- **What is being asked**
Every line of the material must be copied exactly.

- **Record extracts**
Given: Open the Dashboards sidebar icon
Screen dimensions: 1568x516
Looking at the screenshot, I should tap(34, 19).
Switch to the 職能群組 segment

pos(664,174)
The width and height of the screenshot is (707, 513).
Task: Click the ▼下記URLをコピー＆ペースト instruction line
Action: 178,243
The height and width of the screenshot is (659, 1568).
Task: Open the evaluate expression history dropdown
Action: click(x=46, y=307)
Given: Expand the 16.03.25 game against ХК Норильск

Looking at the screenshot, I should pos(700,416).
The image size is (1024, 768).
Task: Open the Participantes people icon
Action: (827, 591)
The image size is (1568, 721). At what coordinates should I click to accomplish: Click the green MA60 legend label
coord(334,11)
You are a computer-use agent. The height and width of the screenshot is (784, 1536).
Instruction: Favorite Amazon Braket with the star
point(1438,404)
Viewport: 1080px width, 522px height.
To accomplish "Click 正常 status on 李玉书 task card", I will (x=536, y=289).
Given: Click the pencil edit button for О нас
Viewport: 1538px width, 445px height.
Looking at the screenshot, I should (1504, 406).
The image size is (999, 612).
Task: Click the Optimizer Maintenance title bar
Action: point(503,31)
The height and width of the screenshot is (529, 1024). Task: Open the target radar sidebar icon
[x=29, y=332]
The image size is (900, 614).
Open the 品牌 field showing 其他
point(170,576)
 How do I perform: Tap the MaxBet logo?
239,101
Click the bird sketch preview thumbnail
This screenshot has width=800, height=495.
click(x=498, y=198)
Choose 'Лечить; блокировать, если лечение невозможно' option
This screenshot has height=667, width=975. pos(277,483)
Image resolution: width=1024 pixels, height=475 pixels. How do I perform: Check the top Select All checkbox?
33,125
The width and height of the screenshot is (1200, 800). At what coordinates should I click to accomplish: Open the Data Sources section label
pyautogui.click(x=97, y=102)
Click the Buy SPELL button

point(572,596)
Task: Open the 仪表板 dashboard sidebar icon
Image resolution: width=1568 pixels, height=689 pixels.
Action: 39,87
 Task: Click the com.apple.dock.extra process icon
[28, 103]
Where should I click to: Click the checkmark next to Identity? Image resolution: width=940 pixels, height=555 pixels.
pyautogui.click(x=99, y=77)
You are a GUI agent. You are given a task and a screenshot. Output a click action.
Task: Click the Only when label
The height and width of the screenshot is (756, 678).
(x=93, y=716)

- **Response area**
Given: Open the Dashboards sidebar icon
Screen dimensions: 1568x516
Looking at the screenshot, I should tap(34, 19).
Switch to the 職能群組 segment

pos(664,174)
The width and height of the screenshot is (707, 513).
Task: Click the ▼下記URLをコピー＆ペースト instruction line
Action: 178,243
The height and width of the screenshot is (659, 1568).
Task: Open the evaluate expression history dropdown
Action: click(x=46, y=307)
Given: Expand the 16.03.25 game against ХК Норильск

Looking at the screenshot, I should pos(700,416).
The image size is (1024, 768).
Task: Open the Participantes people icon
Action: (827, 591)
The image size is (1568, 721). At what coordinates should I click to accomplish: Click the green MA60 legend label
coord(334,11)
You are a computer-use agent. The height and width of the screenshot is (784, 1536).
Instruction: Favorite Amazon Braket with the star
point(1438,404)
Viewport: 1080px width, 522px height.
To accomplish "Click 正常 status on 李玉书 task card", I will (x=536, y=289).
Given: Click the pencil edit button for О нас
Viewport: 1538px width, 445px height.
Looking at the screenshot, I should (1504, 406).
The image size is (999, 612).
Task: Click the Optimizer Maintenance title bar
Action: point(503,31)
The height and width of the screenshot is (529, 1024). Task: Open the target radar sidebar icon
[x=29, y=332]
The image size is (900, 614).
Open the 品牌 field showing 其他
point(170,576)
 How do I perform: Tap the MaxBet logo?
239,101
Click the bird sketch preview thumbnail
This screenshot has width=800, height=495.
click(x=498, y=198)
Choose 'Лечить; блокировать, если лечение невозможно' option
This screenshot has height=667, width=975. pos(277,483)
Image resolution: width=1024 pixels, height=475 pixels. How do I perform: Check the top Select All checkbox?
33,125
The width and height of the screenshot is (1200, 800). At what coordinates should I click to accomplish: Open the Data Sources section label
pyautogui.click(x=97, y=102)
Click the Buy SPELL button

point(572,596)
Task: Open the 仪表板 dashboard sidebar icon
Image resolution: width=1568 pixels, height=689 pixels.
Action: 39,87
 Task: Click the com.apple.dock.extra process icon
[28, 103]
Where should I click to: Click the checkmark next to Identity? Image resolution: width=940 pixels, height=555 pixels.
pyautogui.click(x=99, y=77)
You are a GUI agent. You are given a task and a screenshot. Output a click action.
Task: Click the Only when label
The height and width of the screenshot is (756, 678).
(x=93, y=716)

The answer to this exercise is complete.